PROBLEM DETAILS — Reproduce exactly, and only, the lines below from the one containing "Close the DOLCE GREY tab with red X" through the one containing "Given: Toggle Spend series in chart legend".

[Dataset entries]
_ _ _ _ _ _ _

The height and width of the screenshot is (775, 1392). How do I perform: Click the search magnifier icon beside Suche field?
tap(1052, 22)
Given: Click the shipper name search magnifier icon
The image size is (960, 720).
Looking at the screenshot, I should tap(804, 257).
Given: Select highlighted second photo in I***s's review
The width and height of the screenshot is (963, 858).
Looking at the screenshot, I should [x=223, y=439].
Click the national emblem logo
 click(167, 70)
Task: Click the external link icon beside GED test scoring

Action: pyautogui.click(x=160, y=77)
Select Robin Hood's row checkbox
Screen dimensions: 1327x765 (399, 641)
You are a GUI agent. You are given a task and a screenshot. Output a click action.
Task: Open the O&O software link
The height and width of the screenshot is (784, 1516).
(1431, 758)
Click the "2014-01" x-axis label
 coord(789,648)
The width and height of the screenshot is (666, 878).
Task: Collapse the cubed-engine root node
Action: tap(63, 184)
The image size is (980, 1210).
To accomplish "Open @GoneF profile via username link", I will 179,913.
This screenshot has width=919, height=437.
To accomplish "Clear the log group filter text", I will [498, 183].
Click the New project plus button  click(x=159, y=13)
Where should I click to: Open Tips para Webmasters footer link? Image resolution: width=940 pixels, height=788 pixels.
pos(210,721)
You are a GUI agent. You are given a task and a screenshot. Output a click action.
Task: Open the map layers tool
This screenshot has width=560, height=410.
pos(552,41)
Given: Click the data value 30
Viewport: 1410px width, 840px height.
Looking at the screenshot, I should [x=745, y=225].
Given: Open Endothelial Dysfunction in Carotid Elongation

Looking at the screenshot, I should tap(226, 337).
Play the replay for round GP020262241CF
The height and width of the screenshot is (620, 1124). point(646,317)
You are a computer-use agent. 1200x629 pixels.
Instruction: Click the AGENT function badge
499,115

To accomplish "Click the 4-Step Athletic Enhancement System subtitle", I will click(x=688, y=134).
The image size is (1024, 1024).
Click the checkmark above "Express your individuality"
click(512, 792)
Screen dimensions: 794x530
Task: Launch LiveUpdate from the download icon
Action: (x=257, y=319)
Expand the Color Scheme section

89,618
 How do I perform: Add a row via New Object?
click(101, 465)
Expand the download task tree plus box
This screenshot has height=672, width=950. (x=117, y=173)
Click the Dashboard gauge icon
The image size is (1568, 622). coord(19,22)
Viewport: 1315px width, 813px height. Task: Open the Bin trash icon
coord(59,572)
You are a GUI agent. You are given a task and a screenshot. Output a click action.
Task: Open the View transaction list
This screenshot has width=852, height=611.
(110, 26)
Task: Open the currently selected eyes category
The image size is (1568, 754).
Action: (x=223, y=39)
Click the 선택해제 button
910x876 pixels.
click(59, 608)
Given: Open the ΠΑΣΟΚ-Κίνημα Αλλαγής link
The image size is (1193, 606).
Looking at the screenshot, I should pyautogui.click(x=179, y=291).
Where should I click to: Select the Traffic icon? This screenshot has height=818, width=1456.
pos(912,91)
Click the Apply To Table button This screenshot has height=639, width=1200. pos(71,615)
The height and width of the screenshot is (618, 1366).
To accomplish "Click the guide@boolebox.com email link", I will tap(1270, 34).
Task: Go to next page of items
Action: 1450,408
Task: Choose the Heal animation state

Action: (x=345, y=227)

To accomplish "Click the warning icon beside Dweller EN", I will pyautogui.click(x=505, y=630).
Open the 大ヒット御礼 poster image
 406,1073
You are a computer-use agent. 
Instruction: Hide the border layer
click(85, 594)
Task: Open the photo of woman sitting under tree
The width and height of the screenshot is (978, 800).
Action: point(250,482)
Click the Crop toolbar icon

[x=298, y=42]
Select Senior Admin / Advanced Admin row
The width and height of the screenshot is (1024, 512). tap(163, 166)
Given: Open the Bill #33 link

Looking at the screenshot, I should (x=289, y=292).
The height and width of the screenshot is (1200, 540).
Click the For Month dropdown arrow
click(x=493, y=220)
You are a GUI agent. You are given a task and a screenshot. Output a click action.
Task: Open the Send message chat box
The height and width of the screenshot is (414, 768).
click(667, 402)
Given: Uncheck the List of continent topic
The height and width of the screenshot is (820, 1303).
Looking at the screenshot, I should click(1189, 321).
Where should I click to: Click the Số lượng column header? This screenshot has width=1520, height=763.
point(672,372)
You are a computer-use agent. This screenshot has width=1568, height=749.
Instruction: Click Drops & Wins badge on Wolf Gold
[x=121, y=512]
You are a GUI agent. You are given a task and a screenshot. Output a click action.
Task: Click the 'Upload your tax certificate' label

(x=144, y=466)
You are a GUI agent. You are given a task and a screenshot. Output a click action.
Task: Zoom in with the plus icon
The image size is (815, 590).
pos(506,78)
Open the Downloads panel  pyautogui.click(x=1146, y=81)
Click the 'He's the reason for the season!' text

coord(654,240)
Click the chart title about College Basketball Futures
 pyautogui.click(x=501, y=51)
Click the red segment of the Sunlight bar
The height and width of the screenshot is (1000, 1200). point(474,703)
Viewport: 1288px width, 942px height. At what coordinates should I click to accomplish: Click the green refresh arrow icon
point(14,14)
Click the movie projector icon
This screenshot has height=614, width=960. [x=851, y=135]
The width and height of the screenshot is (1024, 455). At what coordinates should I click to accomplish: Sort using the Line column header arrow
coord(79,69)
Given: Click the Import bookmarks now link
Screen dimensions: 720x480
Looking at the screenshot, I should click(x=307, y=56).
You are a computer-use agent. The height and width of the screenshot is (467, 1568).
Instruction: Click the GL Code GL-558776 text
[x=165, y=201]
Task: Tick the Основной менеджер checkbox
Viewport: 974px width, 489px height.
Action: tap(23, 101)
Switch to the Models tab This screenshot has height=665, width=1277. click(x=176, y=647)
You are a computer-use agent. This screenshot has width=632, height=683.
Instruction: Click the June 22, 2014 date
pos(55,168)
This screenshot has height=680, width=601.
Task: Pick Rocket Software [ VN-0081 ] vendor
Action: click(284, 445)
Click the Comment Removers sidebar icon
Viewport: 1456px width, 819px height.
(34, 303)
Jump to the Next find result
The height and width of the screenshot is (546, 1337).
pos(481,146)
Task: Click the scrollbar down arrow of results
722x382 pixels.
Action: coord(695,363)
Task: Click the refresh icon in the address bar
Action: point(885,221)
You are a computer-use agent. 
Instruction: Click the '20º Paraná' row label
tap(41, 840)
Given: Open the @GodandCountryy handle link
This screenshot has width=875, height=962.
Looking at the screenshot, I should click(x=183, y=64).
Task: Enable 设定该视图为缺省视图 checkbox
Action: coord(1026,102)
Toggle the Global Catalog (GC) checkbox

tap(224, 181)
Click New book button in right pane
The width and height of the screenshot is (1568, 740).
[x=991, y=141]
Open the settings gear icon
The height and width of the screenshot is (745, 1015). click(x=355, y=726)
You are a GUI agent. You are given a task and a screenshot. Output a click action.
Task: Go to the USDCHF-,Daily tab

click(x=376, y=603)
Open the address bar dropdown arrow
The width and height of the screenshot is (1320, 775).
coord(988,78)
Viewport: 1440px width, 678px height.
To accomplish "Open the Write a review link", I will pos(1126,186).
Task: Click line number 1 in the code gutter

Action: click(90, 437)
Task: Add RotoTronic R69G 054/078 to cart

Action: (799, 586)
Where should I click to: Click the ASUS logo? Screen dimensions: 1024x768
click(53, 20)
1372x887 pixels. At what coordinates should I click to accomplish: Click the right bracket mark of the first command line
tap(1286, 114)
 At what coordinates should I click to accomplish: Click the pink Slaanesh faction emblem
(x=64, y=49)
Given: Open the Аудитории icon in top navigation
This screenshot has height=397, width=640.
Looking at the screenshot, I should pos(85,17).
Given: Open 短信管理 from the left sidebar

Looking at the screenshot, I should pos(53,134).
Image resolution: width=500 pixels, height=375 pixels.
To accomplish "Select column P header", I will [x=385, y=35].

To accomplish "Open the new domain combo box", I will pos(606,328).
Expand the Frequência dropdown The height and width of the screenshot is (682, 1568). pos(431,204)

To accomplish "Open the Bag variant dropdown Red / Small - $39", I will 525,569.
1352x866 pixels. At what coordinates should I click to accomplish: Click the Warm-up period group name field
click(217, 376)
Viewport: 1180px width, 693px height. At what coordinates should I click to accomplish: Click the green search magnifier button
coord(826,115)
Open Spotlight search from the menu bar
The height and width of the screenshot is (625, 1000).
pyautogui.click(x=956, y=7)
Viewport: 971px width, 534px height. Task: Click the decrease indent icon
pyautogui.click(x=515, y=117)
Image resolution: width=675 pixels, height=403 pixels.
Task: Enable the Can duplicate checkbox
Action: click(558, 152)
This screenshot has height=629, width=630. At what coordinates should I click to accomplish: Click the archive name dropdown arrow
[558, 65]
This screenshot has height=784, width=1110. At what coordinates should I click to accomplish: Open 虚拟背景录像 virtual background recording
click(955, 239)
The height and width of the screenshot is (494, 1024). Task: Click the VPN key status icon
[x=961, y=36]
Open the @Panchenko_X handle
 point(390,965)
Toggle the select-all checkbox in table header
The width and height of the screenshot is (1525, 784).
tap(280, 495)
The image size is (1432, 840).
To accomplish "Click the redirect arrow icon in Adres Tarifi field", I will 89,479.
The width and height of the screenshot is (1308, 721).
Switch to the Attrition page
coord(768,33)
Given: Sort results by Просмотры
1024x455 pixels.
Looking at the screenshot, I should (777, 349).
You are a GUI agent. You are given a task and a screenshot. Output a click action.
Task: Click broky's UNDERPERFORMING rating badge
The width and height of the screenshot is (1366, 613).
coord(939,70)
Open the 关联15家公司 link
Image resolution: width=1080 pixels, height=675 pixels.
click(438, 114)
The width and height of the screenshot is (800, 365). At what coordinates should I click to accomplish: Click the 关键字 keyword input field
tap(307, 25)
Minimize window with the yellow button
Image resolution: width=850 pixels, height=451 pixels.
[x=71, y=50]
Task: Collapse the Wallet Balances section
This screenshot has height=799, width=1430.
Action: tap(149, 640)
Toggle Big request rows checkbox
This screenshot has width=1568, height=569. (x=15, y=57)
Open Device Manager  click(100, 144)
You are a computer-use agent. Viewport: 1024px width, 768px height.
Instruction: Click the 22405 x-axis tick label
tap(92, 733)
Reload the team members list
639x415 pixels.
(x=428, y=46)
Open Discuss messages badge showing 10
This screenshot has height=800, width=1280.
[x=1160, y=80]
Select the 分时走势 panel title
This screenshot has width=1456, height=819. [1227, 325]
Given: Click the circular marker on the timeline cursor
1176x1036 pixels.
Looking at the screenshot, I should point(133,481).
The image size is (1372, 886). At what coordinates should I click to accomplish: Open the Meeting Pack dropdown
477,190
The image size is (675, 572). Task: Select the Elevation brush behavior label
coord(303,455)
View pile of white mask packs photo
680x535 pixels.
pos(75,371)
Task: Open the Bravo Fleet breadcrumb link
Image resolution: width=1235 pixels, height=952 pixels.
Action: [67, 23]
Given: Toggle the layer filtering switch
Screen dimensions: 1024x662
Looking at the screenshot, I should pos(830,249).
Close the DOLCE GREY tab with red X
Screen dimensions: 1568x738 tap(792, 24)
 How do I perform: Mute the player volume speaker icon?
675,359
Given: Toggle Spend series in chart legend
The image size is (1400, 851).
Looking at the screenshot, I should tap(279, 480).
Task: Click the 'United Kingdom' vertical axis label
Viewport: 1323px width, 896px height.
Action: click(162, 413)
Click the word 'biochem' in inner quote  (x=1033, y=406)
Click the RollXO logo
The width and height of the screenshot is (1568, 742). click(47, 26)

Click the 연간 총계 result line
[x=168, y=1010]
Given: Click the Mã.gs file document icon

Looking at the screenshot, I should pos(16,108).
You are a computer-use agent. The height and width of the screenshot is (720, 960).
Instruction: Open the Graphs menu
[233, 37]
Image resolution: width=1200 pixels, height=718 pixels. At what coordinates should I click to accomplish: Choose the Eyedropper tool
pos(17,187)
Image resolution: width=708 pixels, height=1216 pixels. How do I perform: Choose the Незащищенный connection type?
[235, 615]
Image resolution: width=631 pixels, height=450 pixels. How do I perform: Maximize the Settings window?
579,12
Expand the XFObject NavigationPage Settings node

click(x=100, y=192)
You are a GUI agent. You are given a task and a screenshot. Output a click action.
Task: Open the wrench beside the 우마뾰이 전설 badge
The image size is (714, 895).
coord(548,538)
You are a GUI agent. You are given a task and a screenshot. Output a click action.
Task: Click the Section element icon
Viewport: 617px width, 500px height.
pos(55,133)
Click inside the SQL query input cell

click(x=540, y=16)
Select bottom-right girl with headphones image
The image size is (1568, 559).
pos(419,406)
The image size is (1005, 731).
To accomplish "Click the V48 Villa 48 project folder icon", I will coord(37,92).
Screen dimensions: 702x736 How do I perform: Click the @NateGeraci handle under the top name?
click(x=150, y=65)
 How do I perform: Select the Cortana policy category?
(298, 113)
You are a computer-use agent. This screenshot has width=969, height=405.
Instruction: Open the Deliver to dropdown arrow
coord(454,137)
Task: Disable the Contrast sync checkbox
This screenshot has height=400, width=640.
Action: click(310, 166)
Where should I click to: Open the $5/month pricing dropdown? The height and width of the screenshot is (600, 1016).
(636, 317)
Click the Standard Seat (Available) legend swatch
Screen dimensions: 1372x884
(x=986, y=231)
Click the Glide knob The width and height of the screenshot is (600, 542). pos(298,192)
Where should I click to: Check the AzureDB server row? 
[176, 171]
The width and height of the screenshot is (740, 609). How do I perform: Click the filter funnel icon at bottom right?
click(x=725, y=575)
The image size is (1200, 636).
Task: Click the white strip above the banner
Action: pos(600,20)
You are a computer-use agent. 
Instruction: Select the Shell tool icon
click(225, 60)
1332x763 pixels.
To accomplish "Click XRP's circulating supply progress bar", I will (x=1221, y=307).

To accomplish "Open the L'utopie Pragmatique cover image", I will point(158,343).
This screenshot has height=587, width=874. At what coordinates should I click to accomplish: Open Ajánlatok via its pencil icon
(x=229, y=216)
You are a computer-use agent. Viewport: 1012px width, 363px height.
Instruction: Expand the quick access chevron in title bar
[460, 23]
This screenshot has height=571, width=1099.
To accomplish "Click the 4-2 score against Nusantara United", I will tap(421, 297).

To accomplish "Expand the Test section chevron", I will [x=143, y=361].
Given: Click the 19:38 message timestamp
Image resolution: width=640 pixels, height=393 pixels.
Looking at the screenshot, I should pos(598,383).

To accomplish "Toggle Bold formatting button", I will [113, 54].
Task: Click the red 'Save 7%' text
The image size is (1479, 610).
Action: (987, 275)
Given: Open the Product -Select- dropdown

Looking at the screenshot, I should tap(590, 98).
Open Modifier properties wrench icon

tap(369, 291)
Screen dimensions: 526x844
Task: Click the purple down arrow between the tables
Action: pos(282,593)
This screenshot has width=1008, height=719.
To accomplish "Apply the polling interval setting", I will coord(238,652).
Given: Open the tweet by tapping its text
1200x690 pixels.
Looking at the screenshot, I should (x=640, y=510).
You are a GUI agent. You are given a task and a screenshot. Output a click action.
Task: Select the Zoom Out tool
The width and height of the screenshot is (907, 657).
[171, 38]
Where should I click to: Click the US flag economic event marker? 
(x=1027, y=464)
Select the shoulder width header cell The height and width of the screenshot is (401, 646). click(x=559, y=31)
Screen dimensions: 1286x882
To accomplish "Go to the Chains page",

_ _ _ _ _ _ _

ANSWER FOR THE TASK —
Close the DOLCE GREY tab with red X
Screen dimensions: 1568x738 tap(792, 24)
 How do I perform: Mute the player volume speaker icon?
675,359
Given: Toggle Spend series in chart legend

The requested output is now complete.